Georgia Douglas Johnson
Biography
Georgia Douglas Johnson (c.1880-1966) was a playwright, poet, journalist and musician. She began her professional life as a teacher, working in Atlanta schools for about 10 years after she graduated from college. She left teaching to study music at the Oberlin Conservatory of Music and the Cleveland College of Music in Ohio, taking classes in harmony, violin, voice and piano. After completing her studies, she returned to Atlanta and resumed her teaching career, working her way up to assistant principal.
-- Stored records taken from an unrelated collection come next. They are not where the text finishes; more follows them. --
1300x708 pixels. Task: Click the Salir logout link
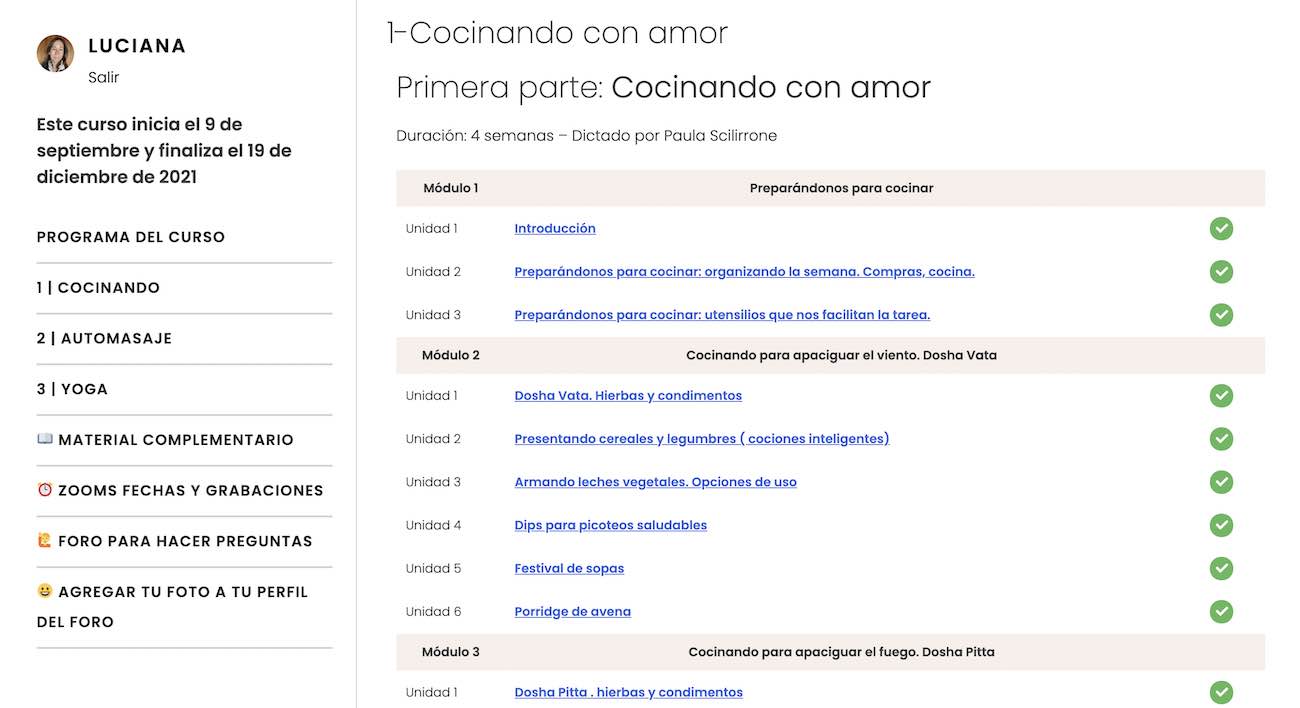[x=103, y=77]
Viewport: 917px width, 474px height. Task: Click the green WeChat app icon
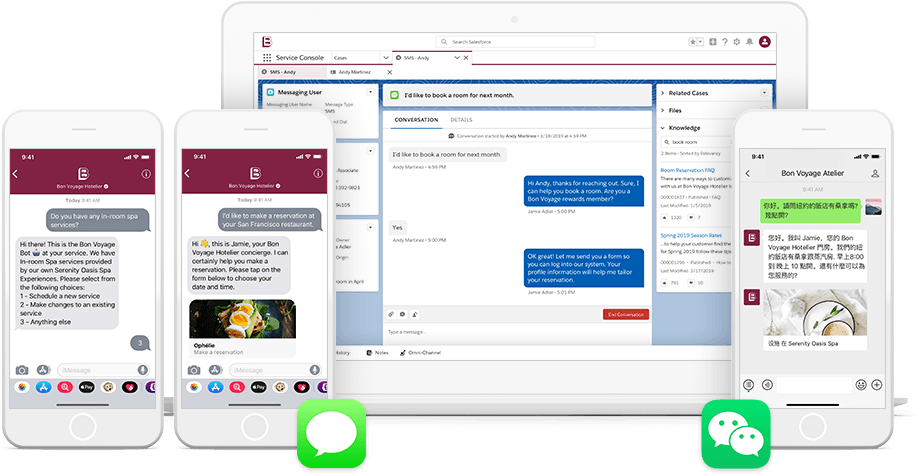[x=735, y=434]
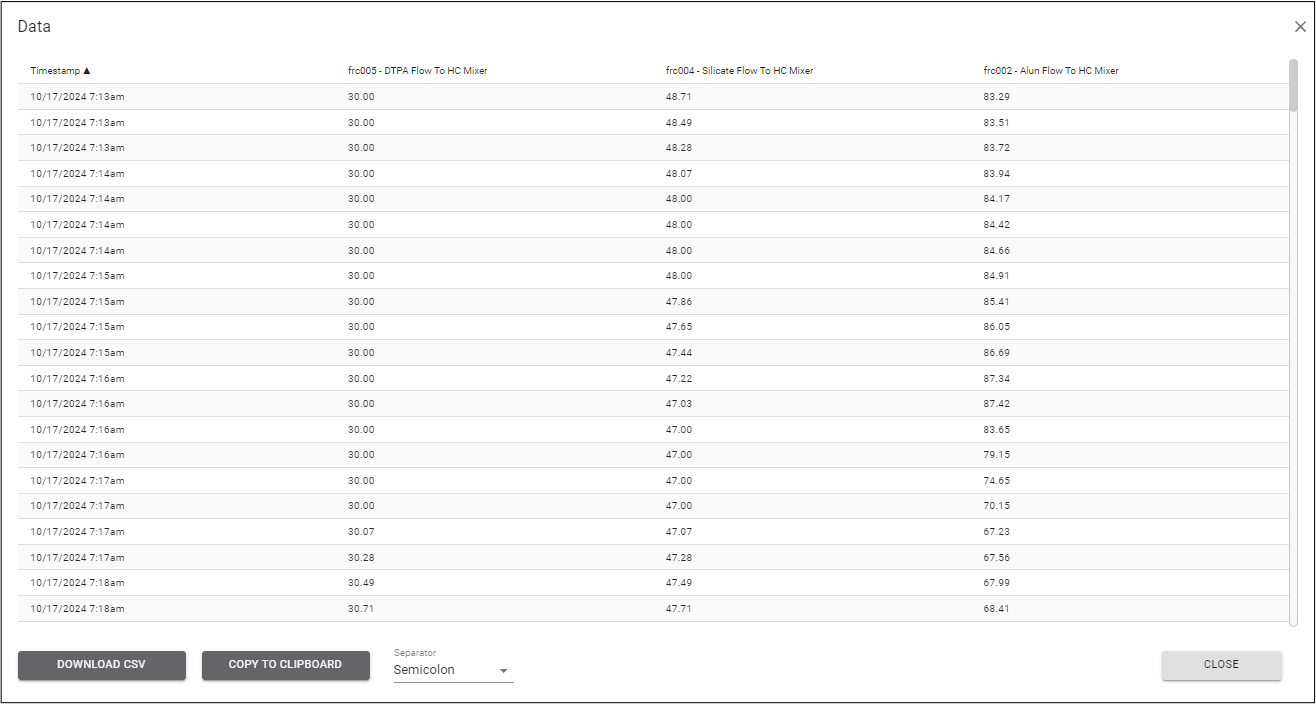Click the frc002 - Alun Flow header
This screenshot has height=704, width=1316.
[1051, 70]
In 1903, she married Henry Lincoln Johnson and in 1909 or 1910, they moved to Washington, D.C. for the sake of his budding political career There, Johnson met many of the leading African-American artists of the era, and she was inspired to write—an interest she had previously pursued only intermittently. In 1918, she published her first book of poems, The Heart of a Woman, whose searing lyricism reflected her frustrations at the racial and sexual prejudices of her era. With the publication of her second book of poetry, Bronze, in 1922, Johnson became the most widely published woman poet of the Harlem Renaissance, a nationwide movement to create new African-American art. In 1926, a year after the death of her husband, she began writing plays—showing a gift for poetic dialogue and rich characters. Scholar Gloria Hull notes that “she could have just as easily have come down through history predominantly as a playwright”—though sadly, most of Johnson’s plays were destroyed after her death, inadvertently thrown away by workers clearing her house.
In addition to plays and poetry, Johnson wrote short stories and weekly syndicated column. In 1960, six years before her death, she estimated that she had written over 200 poems, 31 short stories, and 28 plays.